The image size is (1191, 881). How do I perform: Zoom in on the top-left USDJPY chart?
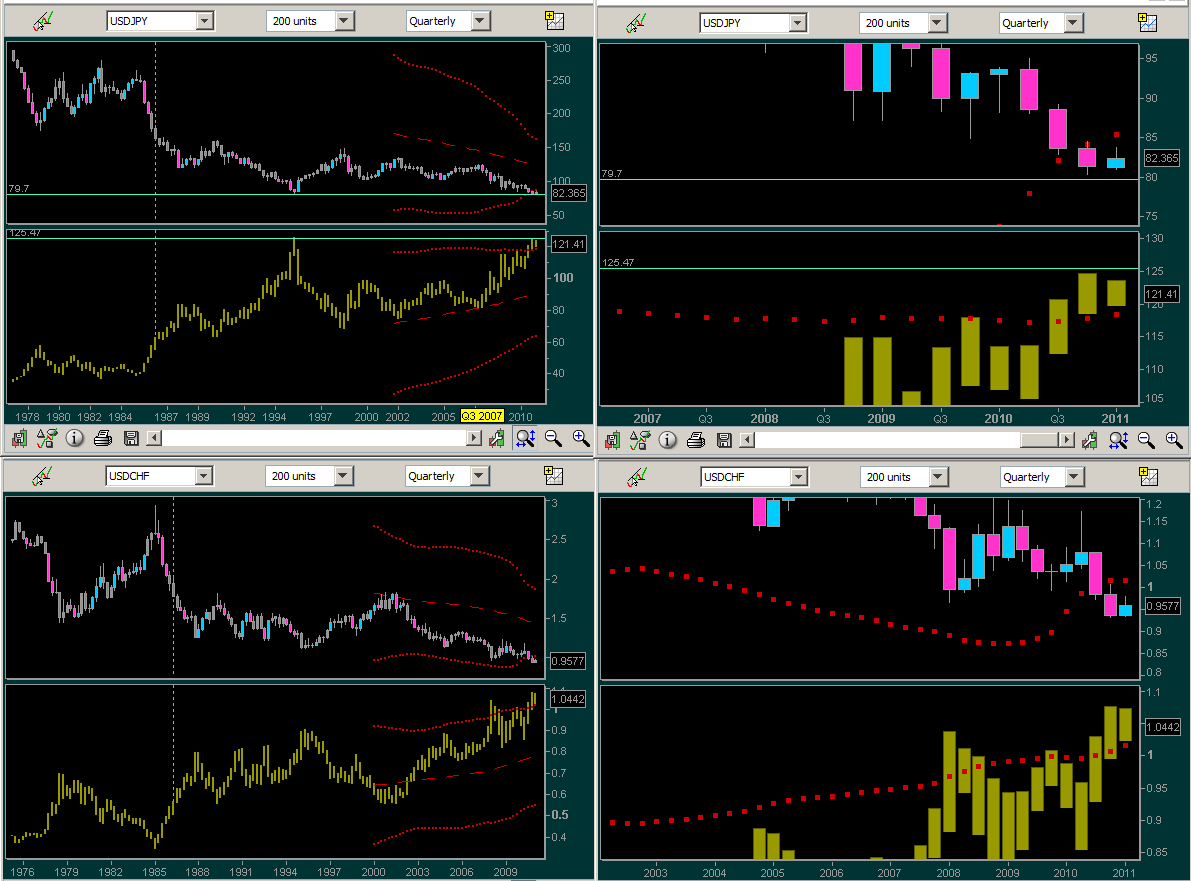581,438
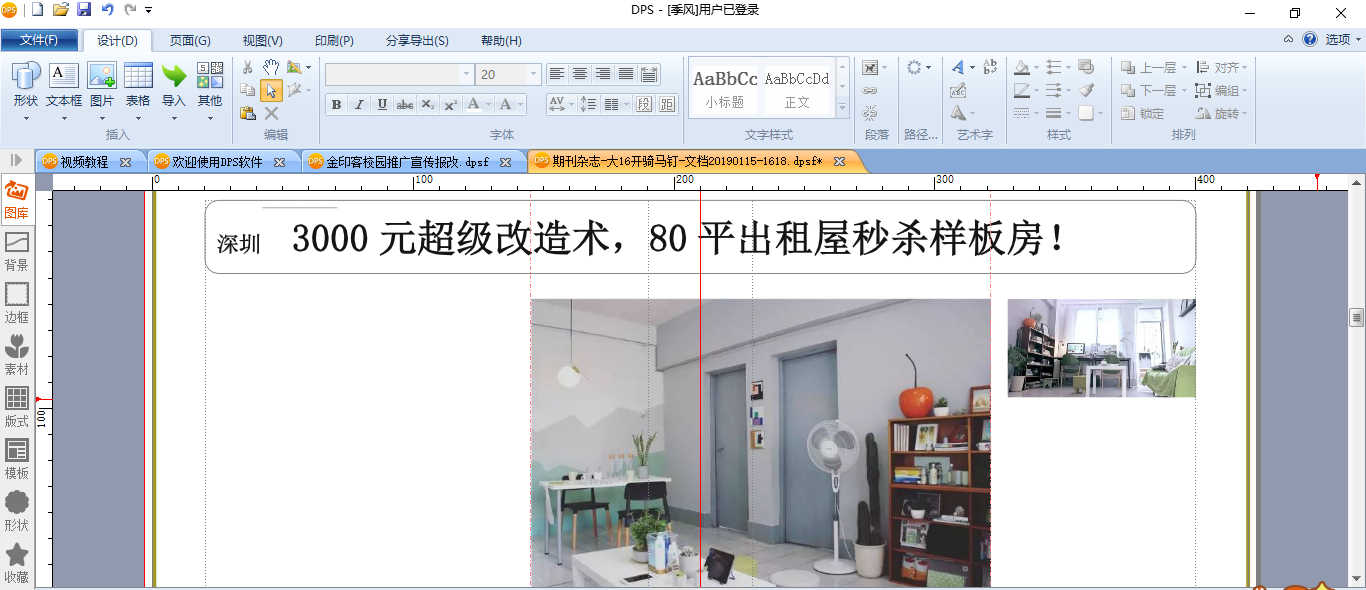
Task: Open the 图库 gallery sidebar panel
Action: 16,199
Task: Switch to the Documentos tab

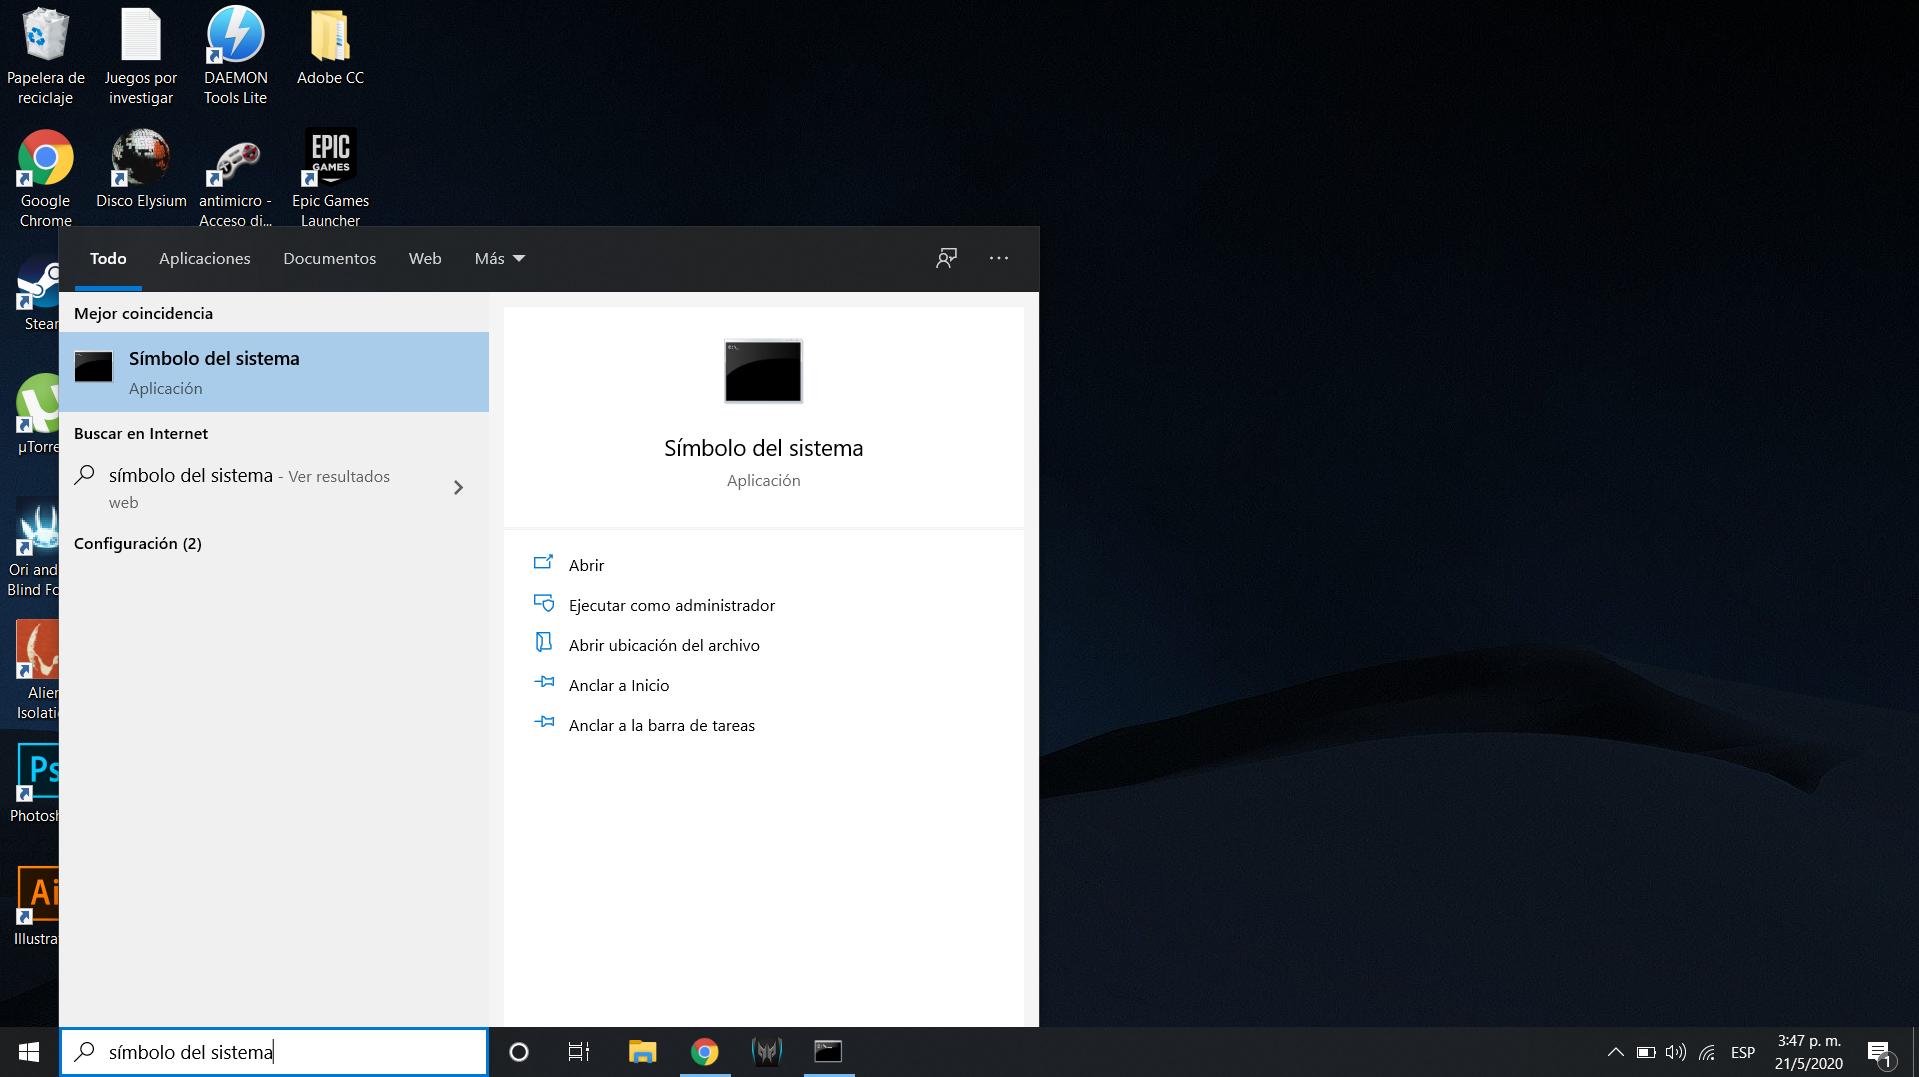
------------------------------------------------
#### Your assignment:
Return every line above verbatim, pictures excluded.

#### Answer area:
The image size is (1191, 881). How do I perform: Zoom in on the top-left USDJPY chart?
581,438
Task: Open the 图库 gallery sidebar panel
Action: 16,199
Task: Switch to the Documentos tab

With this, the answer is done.